- Date: 27 March – 2 April
- Edition: 5th
- Surface: Hard (indoor)
- Location: Lille, France

Champions

Singles
- Otto Virtanen

Doubles
- Max Purcell / Jason Taylor
| Play In Challenger |

= 2023 Play In Challenger =

The 2023 Play In Challenger was a professional tennis tournament played on indoor hard courts. It was the fifth edition of the tournament, which was part of the 2023 ATP Challenger Tour. It took place in Lille, France, between 27 March and 2 April 2023.

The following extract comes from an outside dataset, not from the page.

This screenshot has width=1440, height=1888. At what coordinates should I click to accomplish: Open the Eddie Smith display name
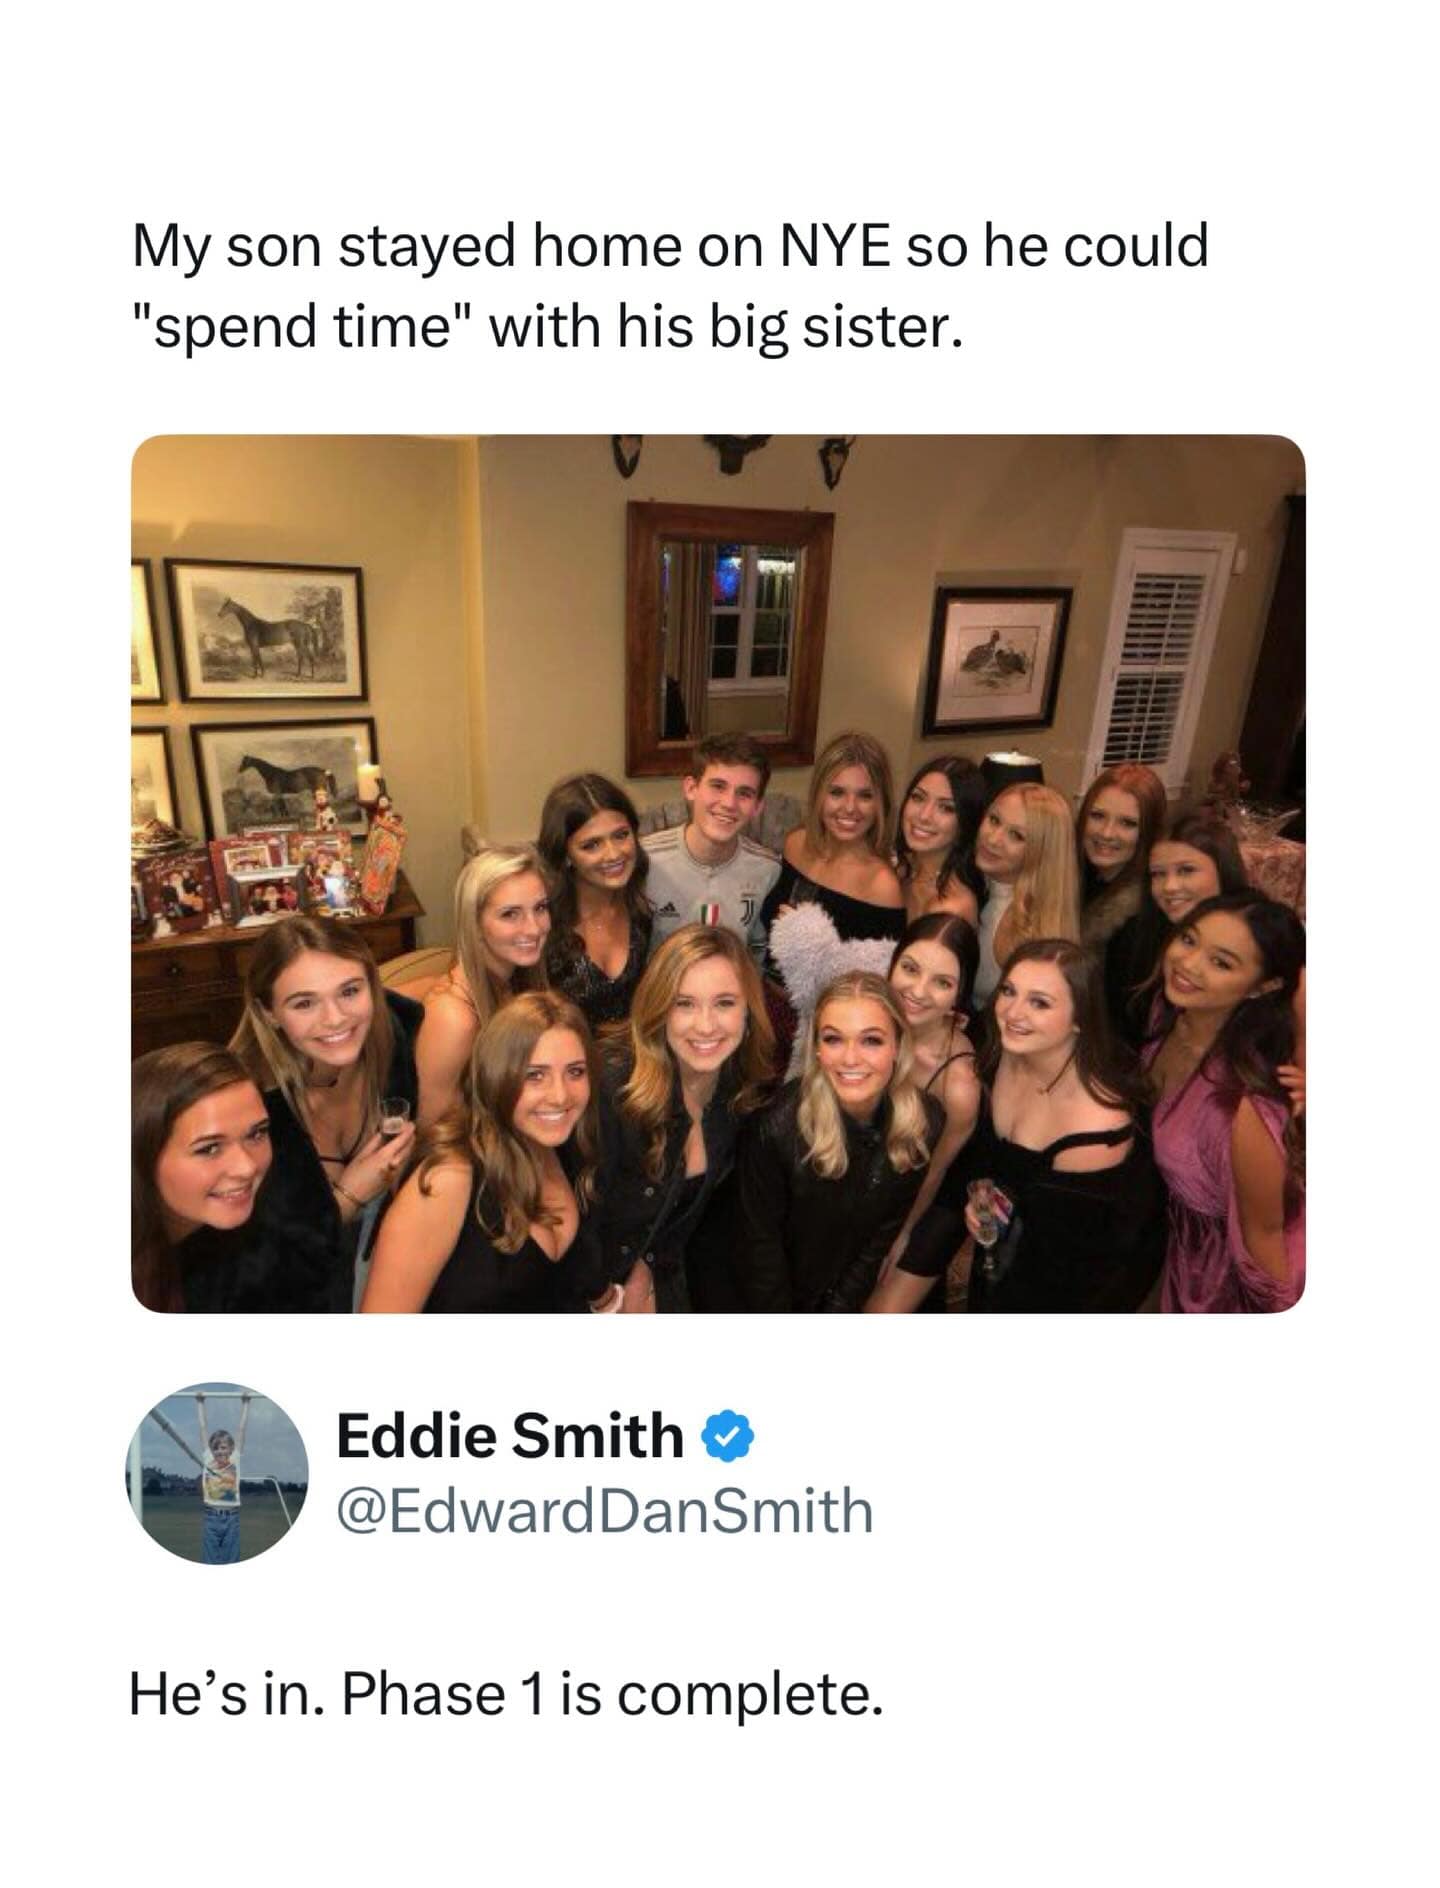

==Singles main-draw entrants==
===Seeds===

| Country | Player | Rank^{1} | Seed |
|---|---|---|---|
| AUS | Max Purcell | 99 | 1 |
| AUT | Jurij Rodionov | 131 | 2 |
| SVK | Norbert Gombos | 133 | 3 |
| FIN | Otto Virtanen | 139 | 4 |
| FRA | Hugo Grenier | 146 | 5 |
| FRA | Benoît Paire | 170 | 6 |
| CZE | Zdeněk Kolář | 174 | 7 |
| FRA | Antoine Escoffier | 180 | 8 |

- ^{1} Rankings are as of 20 March 2023.

===Other entrants===
The following players received wildcards into the singles main draw:
- FRA Sascha Gueymard Wayenburg
- FRA Pierre-Hugues Herbert
- FRA Kyrian Jacquet

The following players received entry into the singles main draw as special exempts:
- FRA Dan Added
- LTU Ričardas Berankis

The following players received entry into the singles main draw as alternates:
- TUN Aziz Dougaz
- FRA Harold Mayot
- POL Kacper Żuk

The following players received entry from the qualifying draw:
- FRA Kenny de Schepper
- FRA Antoine Hoang
- FRA Maxime Janvier
- ISR Edan Leshem
- UKR Vitaliy Sachko
- KAZ Beibit Zhukayev

The following player received entry as a lucky loser:
- TUR Cem İlkel

==Champions==
===Singles===

- FIN Otto Virtanen def. AUS Max Purcell 6–7^{(3–7)}, 6–4, 6–2.

===Doubles===

- AUS Max Purcell / AUS Jason Taylor def. JAM Dustin Brown / PAK Aisam-ul-Haq Qureshi 7–6^{(7–3)}, 6–4.